Ralph Waldo Emerson, comp. (1803–1882). Parnassus: An Anthology of Poetry. 1880.

Coronation

Helen Hunt Jackson (1830–1885)

AT the king’s gate the subtle noon

Wove filmy yellow nets of sun;

Into the drowsy snare too soon

The guards fell one by one.

Through the king’s gate, unquestioned then,

A beggar went, and laughed, “This brings

Me chance, at last, to see if men

Fare better, being kings.”

The king sat bowed beneath his crown,

Propping his face with listless hand;

Watching the hour-glass sifting down

Too slow its shining sand.

“Poor man, what wouldst thou have of me?”

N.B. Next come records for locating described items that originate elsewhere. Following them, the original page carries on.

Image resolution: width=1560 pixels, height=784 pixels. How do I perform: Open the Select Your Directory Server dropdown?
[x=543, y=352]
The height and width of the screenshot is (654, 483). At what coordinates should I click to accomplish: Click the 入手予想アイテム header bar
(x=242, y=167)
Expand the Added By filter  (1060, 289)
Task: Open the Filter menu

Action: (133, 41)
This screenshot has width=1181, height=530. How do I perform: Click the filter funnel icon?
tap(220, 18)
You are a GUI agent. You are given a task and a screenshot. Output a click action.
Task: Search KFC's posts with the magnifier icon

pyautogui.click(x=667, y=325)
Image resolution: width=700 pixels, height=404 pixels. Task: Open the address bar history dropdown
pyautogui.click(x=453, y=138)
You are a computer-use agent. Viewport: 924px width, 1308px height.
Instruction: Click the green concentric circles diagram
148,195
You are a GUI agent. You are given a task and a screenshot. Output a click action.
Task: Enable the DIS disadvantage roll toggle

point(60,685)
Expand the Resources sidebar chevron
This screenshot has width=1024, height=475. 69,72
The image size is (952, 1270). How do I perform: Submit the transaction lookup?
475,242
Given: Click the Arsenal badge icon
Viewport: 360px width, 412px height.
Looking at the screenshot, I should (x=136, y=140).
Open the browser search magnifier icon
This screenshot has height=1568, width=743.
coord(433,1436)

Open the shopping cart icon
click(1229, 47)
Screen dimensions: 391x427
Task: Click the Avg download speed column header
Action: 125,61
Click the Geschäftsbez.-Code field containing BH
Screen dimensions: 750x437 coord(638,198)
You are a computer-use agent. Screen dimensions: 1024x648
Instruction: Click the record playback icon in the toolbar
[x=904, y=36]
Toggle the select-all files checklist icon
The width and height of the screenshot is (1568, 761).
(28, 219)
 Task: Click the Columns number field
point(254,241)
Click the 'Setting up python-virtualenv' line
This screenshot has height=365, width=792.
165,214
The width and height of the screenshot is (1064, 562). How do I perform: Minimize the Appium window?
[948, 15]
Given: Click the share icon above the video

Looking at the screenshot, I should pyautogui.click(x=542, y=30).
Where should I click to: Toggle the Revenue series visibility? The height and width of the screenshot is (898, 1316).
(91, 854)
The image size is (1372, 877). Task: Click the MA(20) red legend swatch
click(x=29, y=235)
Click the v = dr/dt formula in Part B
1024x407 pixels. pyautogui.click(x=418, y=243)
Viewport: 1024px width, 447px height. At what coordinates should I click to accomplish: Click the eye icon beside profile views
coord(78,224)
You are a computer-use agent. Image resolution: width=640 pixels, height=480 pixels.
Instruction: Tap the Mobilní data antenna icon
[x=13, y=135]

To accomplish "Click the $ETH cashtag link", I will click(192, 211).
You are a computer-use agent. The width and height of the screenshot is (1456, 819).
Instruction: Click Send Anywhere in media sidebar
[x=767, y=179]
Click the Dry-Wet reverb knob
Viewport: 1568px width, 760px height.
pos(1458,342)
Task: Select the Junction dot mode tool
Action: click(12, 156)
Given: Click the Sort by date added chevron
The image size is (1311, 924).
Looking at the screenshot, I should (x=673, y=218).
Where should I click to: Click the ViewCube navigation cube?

The beggar turned, and pitying,

Replied, like one in dream, “Of thee,

Nothing. I want the king.”

Uprose the king, and from his head

Shook off the crown, and threw it by.

“O man! thou must have known,” he said.

“A greater king than I.”

Through all the gates, unquestioned then,

Went king and beggar hand in hand.

Whispered the king, “Shall I know when

Before his throne I stand?”

The beggar laughed. Free winds in haste

Were wiping from the king’s hot brow

The crimson lines the crown had traced.

“This is his presence now.”

At the king’s gate, the crafty noon

Unwove its yellow nets of sun;

Out of their sleep in terror soon

The guards waked one by one.

“Ho here! Ho there! Has no man seen

The king?” The cry ran to and fro;

Beggar and king, they laughed, I ween,

The laugh that free men know.

On the king’s gate the moss grew gray;

The king came not. They called him dead;

And made his eldest son one day

Slave in his father’s stead.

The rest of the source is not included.